Repeat all the data exactly, and where a record holds a picture, leave that picture out.

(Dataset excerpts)
+++

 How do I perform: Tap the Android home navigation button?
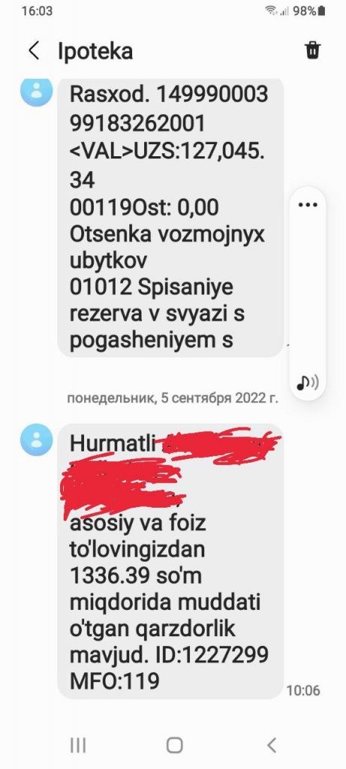pyautogui.click(x=174, y=745)
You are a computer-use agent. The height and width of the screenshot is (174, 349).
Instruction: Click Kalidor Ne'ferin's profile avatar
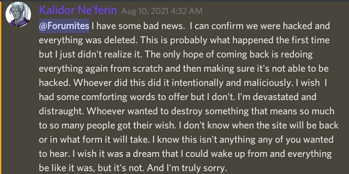(x=18, y=15)
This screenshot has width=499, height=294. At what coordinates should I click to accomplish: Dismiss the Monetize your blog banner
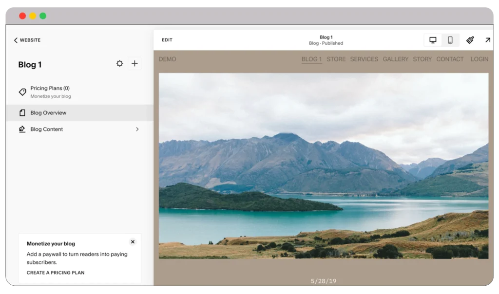(x=133, y=242)
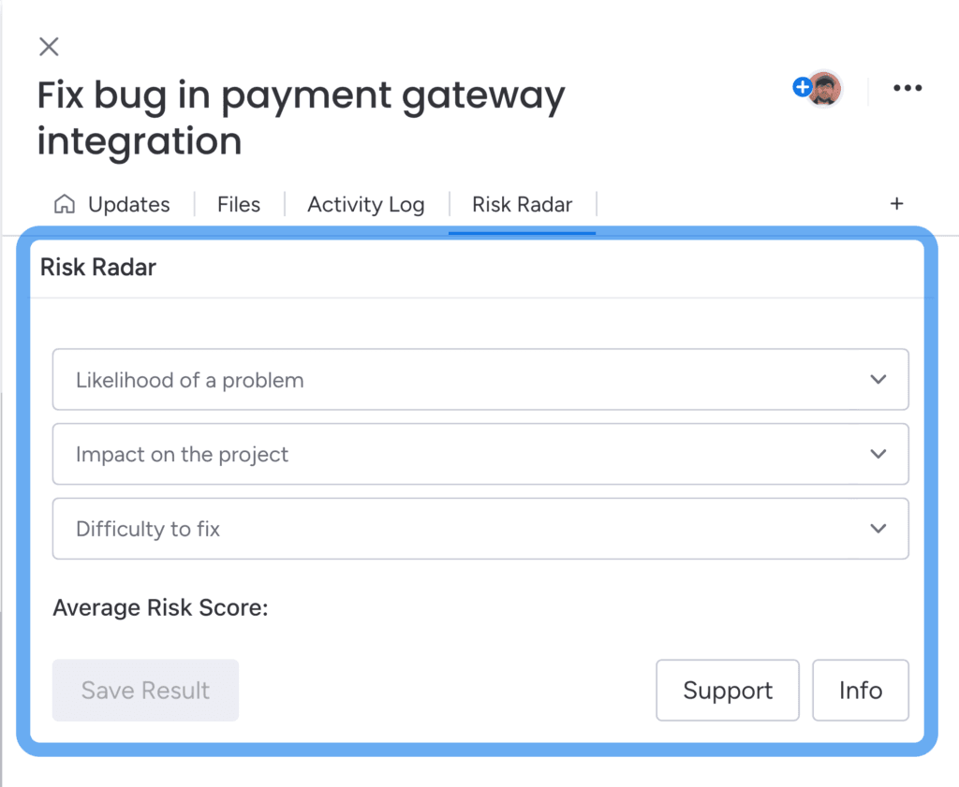Click the Save Result button
959x787 pixels.
click(145, 690)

+++

* RESPONSE FOR THIS EXERCISE *
 How do I perform: Tap the Android home navigation button?
pyautogui.click(x=174, y=745)
You are a computer-use agent. The height and width of the screenshot is (174, 349).
Instruction: Click Kalidor Ne'ferin's profile avatar
(x=18, y=15)
This screenshot has width=499, height=294. At what coordinates should I click to accomplish: Dismiss the Monetize your blog banner
(x=133, y=242)
Click the Save Result button
959x787 pixels.
click(145, 690)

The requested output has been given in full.